SAN DIEGO, January 16, 2012 – The 57th Presidential Inauguration: like seemingly everything else in 2013, there’s an app for that.
The official Presidential Inauguration Committee announced the release this week of an app for iPhones and Android devices to help you “stay in-the-know with everything that’s going on in D.C. and across the country during Inauguration Weekend.”
Among the features of the app being hailed by the Committee:
Live stream: The Inaugural 2013 app’s built-in live stream “is your front row seat to President Obama’s ceremonial swearing-in.”
Maps: Will you be in Washington D.C. for Inauguration Day? Use the app’s maps to find your way to events like President Obama’s ceremonial swearing-in on the National Mall and the inaugural parade.
National Day of Service: Find out how you can continue the first family’s tradition of service by volunteering in your community.
The app has received many positive reviews as being beautifully designed, easy to use, and helpful for anyone attending the inaugural festivities.

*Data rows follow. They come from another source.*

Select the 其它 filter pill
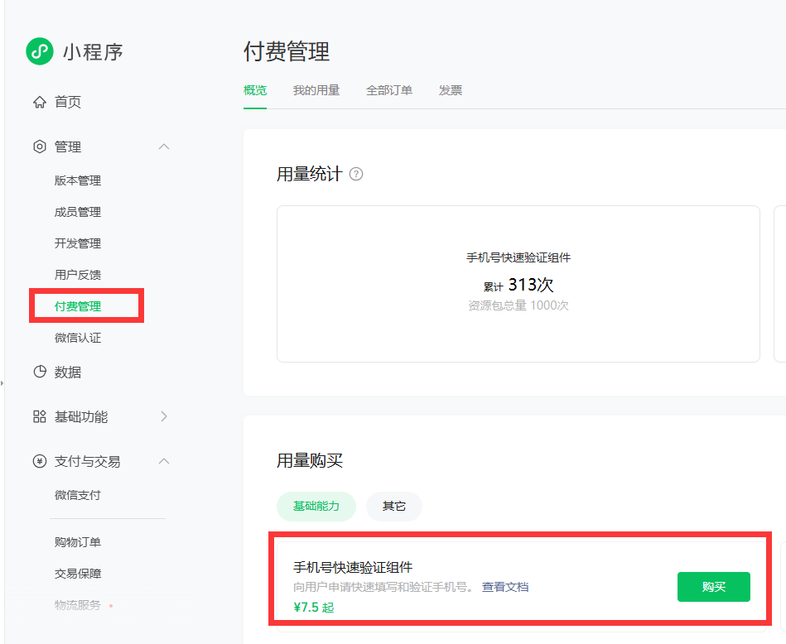Screen dimensions: 786x644 pyautogui.click(x=393, y=506)

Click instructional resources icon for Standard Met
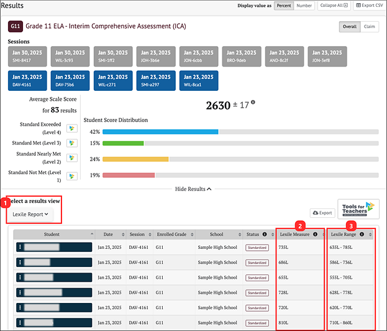71,143
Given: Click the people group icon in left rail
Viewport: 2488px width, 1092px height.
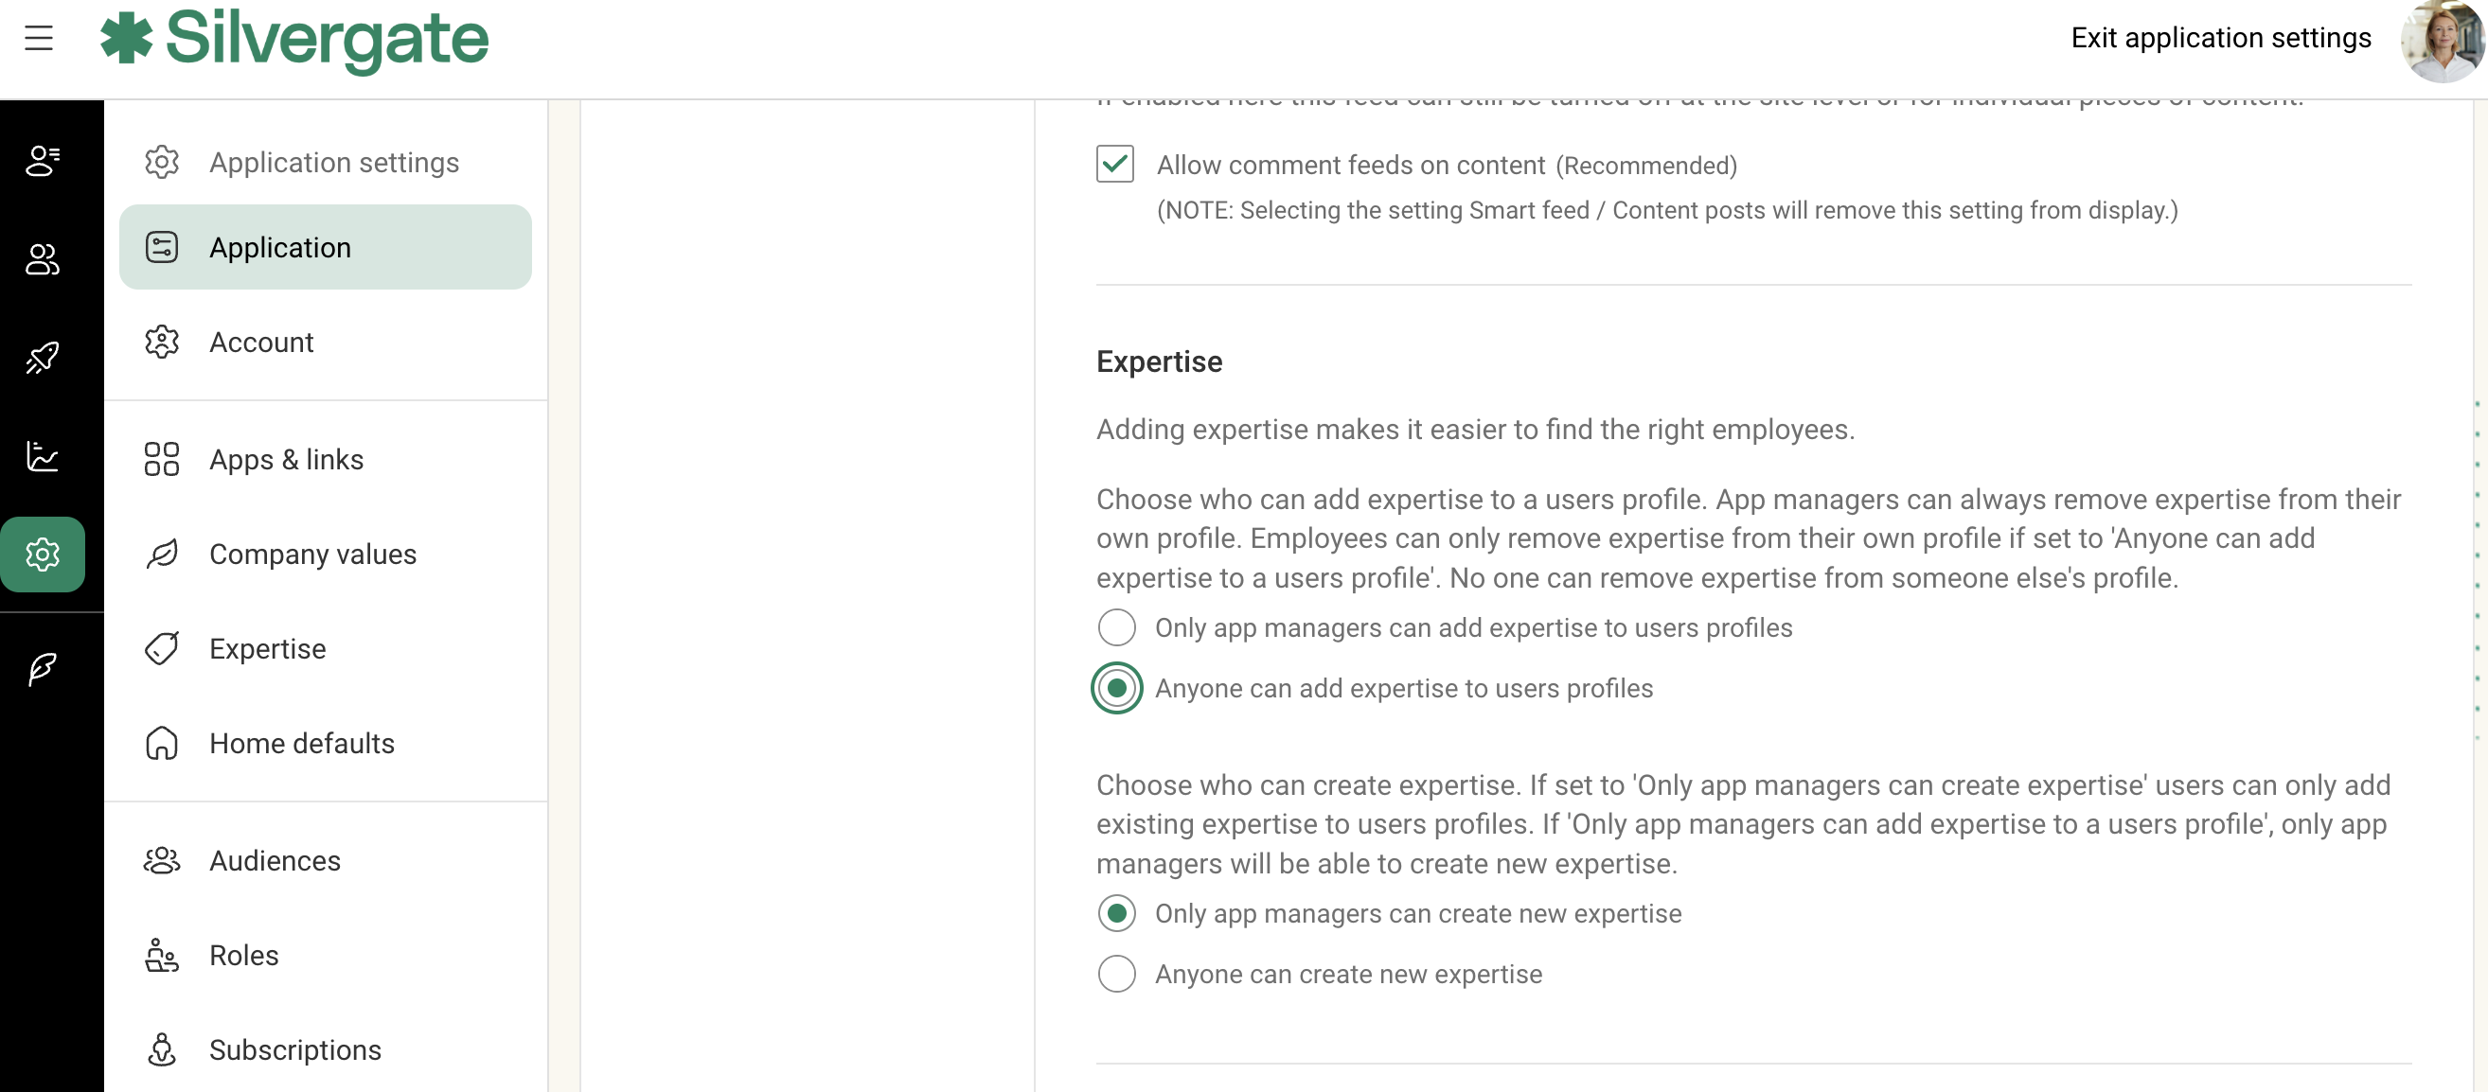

When you download the app, registration isn’t required. You can select “skip” instead of giving your phone number when you accept the terms and conditions. If you don’t and your lack of caution results in fundraising calls from the Democratic Party, that’s on you.
It’s true that inaugurations are national events for the entire nation, but they aren’t nonpartisan. There’s nothing particularly wrong with a free app taking information you freely provide it in exchange for using it, and doing whatever it pleases with your data, so long as you’re properly warned about it. The warning about using your data is there.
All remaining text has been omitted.